# [Directions for this task]
Going line by line through the records below, count those containing the word "badge", then give only the count.

Start of Material supplied

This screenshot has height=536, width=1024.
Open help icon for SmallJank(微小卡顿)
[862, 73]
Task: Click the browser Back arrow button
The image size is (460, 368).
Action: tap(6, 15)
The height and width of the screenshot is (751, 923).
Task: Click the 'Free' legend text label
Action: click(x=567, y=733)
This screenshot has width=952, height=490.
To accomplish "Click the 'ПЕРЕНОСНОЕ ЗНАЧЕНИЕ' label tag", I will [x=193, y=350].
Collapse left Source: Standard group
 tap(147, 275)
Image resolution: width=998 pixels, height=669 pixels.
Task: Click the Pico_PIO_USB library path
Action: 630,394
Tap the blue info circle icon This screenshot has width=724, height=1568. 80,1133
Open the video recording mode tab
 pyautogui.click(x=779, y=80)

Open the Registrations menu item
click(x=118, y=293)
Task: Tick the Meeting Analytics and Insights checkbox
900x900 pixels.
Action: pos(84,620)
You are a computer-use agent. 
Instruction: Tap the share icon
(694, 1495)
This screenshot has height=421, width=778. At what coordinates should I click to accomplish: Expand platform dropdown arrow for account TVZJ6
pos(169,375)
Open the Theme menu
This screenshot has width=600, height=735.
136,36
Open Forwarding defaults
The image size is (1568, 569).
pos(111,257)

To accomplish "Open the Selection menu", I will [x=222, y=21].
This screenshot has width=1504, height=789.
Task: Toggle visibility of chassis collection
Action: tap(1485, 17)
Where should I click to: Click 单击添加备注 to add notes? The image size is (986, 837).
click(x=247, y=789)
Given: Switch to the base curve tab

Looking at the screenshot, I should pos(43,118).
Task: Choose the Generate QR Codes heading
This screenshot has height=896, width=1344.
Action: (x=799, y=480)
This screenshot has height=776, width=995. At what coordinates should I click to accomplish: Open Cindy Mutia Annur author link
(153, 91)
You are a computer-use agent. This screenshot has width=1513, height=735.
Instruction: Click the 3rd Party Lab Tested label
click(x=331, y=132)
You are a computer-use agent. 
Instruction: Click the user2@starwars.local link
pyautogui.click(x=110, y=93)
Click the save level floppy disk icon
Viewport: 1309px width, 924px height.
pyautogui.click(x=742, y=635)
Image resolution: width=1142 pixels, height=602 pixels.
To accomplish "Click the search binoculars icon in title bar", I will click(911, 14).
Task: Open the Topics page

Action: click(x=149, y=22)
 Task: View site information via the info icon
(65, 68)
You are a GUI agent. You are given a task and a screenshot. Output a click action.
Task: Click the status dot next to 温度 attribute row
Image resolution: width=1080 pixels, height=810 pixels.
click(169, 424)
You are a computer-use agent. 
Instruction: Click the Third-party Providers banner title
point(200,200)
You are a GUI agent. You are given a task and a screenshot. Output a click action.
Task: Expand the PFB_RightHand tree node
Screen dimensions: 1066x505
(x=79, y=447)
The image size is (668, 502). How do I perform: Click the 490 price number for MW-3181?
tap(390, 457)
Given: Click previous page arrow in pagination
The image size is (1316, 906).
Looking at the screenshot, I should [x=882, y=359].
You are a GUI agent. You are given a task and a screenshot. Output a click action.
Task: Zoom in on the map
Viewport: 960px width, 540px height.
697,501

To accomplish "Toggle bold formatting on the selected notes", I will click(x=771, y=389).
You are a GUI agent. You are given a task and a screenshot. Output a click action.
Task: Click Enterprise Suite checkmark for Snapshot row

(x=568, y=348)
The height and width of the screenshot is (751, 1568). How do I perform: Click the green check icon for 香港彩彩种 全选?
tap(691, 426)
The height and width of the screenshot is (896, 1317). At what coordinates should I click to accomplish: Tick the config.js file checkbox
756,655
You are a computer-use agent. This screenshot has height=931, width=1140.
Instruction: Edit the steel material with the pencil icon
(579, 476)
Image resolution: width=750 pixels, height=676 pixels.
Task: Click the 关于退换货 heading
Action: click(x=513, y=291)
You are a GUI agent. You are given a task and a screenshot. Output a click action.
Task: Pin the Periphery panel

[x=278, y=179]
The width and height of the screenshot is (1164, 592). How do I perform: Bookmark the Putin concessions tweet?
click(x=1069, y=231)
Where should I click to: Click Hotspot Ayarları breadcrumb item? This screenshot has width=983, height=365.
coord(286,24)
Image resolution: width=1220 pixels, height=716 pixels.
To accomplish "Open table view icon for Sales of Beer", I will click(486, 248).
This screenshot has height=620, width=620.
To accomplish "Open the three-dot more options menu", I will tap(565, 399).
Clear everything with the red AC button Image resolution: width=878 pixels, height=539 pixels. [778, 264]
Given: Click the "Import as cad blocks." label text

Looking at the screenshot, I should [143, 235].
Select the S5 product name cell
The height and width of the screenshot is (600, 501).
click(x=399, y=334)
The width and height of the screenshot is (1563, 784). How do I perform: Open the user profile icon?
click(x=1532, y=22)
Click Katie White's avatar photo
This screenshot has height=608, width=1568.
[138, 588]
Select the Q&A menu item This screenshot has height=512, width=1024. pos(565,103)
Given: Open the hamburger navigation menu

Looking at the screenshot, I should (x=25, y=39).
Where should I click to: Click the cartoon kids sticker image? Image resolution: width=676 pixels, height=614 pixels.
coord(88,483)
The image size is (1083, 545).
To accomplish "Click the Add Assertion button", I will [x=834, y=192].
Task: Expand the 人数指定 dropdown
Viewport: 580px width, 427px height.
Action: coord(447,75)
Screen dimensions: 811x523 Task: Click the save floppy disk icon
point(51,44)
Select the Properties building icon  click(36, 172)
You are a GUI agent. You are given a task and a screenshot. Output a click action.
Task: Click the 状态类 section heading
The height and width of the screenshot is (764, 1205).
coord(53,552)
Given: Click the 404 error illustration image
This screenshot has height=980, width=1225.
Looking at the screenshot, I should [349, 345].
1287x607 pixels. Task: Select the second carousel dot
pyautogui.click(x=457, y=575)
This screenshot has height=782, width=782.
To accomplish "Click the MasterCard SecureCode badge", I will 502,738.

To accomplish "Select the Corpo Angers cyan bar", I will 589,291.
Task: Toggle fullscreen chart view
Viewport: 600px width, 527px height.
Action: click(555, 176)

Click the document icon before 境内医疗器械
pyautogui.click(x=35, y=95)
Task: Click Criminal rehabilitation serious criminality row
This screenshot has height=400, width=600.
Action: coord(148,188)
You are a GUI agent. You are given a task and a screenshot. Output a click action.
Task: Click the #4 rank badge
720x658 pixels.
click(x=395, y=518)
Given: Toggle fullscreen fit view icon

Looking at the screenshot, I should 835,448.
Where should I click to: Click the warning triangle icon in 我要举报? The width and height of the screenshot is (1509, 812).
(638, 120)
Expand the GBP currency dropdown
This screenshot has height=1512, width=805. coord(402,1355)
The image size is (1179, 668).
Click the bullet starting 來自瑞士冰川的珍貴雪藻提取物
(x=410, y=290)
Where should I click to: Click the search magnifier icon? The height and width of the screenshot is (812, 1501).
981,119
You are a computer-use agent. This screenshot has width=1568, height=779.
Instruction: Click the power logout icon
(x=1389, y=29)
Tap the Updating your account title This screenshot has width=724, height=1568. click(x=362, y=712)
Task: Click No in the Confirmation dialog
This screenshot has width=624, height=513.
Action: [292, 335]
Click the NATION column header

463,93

End of Material supplied

# [Result for this exercise]
2